Radio, in its Golden Age, however stimulated the human imagination. It caused America to see the same program in millions of different ways …. Or if you will…millions of different closet doors.

To further prove the power of the human imagination, I want to tell you about a program that aired as a Halloween themed adventure. On October 30, 1938 radio caused an entire nation to panic.

The Mercury Theatre on the Air, broadcast it’s version of “War of the Worlds” with Orson Wells. As crazy as it sounds today, families listening to the broadcast actually thought that the earth was being invaded by Martians and that the men from space were destroy parts of New York.  The panic that ensued only proves the power and quality of the shows that aired at that time.

It also speaks volumes as to the actors acting ability to stimulate the imagination and make the program believable.

In an 1984 interview, Himan Brown, described radio actors and how they worked.

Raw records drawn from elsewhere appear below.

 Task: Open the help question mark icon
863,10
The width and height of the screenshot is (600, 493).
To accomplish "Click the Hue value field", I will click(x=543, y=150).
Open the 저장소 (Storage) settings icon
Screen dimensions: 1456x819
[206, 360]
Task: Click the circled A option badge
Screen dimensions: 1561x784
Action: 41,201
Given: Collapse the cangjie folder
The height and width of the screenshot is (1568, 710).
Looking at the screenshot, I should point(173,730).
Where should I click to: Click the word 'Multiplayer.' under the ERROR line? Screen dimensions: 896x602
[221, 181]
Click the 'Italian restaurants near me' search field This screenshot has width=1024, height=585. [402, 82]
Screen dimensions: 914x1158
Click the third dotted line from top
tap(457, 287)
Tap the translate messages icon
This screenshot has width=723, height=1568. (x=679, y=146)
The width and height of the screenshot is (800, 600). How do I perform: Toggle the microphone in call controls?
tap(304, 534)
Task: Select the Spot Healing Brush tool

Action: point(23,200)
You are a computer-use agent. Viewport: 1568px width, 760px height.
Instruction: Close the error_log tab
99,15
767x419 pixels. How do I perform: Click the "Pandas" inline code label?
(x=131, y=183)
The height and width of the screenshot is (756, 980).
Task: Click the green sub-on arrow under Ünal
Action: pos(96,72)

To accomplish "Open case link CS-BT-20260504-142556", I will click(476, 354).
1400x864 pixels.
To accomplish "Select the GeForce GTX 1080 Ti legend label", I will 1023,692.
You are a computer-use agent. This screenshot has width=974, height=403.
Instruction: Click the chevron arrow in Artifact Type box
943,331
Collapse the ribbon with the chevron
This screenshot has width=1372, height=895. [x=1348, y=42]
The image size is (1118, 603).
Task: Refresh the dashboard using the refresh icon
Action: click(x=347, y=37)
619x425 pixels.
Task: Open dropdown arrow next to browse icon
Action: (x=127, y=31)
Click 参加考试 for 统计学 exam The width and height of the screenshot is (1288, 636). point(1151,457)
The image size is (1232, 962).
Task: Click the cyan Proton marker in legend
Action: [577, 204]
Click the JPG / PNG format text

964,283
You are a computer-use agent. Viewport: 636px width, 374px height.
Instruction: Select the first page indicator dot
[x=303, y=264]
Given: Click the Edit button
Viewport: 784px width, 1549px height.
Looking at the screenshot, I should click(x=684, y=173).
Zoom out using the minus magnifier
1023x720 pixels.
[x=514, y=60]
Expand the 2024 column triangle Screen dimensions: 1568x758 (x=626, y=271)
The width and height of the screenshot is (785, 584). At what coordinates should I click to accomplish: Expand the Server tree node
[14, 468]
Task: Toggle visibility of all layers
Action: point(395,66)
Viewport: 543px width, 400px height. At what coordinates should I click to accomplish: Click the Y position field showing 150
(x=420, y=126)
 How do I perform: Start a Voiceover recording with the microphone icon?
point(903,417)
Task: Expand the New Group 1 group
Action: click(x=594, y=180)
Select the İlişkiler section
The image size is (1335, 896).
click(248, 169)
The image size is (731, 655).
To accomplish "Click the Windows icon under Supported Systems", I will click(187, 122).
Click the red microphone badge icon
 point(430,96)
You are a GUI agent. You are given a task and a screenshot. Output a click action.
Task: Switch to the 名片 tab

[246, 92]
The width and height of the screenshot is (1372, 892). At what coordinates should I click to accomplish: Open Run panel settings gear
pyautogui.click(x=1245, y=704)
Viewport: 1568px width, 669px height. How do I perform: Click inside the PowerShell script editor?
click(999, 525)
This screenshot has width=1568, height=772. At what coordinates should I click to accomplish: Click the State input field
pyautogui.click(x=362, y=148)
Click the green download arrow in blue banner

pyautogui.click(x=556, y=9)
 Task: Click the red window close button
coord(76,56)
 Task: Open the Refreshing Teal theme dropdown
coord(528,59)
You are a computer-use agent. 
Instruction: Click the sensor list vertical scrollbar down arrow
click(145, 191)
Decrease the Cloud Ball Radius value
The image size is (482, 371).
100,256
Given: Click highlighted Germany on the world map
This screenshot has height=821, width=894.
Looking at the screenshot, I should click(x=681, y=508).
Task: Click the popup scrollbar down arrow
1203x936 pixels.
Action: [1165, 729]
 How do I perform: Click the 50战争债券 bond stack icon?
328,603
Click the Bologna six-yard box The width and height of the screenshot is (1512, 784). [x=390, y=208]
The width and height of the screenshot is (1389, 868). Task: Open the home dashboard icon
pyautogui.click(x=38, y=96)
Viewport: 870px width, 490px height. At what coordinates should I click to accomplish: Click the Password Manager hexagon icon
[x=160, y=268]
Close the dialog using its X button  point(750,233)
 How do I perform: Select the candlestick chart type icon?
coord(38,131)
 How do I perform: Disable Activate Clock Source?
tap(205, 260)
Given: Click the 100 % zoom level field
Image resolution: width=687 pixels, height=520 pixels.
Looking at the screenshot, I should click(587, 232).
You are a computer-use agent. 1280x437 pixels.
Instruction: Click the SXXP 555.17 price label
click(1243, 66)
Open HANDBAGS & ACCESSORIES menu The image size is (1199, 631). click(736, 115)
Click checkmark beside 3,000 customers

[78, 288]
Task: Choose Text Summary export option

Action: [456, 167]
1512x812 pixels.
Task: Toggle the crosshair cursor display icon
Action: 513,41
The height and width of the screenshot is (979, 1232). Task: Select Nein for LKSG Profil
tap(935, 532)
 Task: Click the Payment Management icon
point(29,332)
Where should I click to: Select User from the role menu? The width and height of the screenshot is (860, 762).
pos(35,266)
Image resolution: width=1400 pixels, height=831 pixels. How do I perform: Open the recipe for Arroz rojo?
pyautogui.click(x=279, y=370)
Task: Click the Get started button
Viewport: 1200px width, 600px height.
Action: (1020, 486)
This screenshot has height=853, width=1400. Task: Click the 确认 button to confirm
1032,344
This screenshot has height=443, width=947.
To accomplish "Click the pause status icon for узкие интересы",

He says, “Their voice and what they did with their voice.  What they did with the words.  They didn’t read- they played.  They touched, they felt.  There was a tremendous relationship in everything and the skillful actors were absolutely brilliant”.

Suspense, was a show that aired on CBS radio from 1940 to 1962.   It was often referred to as “radio’s outstanding theatre of thrills”.  Each week, the listener could hear stars like, Lucille Ball, James Cagney, Katherine Hepburn, and Jack Benny as the show’s weekly guest star.  Stars were drawn to the show, because it required that they actually perform.  The great Cary Grant said, “If I ever do any more radio work, I want to do it on Suspense, where I get a good chance to act”.

One of my favorite Suspense shows was based on Cornell Woolrich’s short story, “Three O’Clock”, which stars the great Van Heflin. A husband (Heflin) thinks that his wife is cheating on him.  He decides to get rid of his wife by building a bomb in the basement.  He wires the detonator to an alarm clock and sets it to go off at “3 O’Clock”, when he will be back at his office.

What he doesn’t plan on is being caught by two burglars when he comes upstairs.  They haul him off to the basement and tie him up and gag him.  What we hear is what he is “thinking” as he is counting the minutes until the bomb goes off.  It is one of the best episodes of the series in my opinion. Take 30 minutes and Notice how the use of sound effects and descriptions by the actors enhance the story and make the tension even greater!

A well written story, performed brilliantly by amazing actors, and brought to life within YOUR imagination!  Everyone listening pictured the characters differently, saw a different basement and different clock.  The imagination is a wonderful thing!

Now, go and imagine something!!!

Sherri Mandell defines imagination as: “the ability to remember, dream, create, improvise and in the process entertain oneself anywhere and anytime.”

We’ve seen how modern technology and entertainment hanker the human’s ability to use their imagination to its fullest potential. We’ve heard of the future ill effects of the non-use of imaginations.  And we’ve dusted off the cobwebs in our mind and used our imaginations a little.

I’d like to encourage you to continue to use it. There are countless hours of old radio shows available online, there are millions of books at the library, and it really isn’t a bad thing to turn off the TV and  daydream every once in awhile.

I will close with another quote from Sherri Mandell, “The next time you see a child lost in a daydream or in an imaginative game, sit down next to him. You might just discover the lost part of yourself, the authentic self who engages with the world without premeditation or pretense and disguise.  The self who dwells in fantasy.  The free and authentic self who is content to just be.”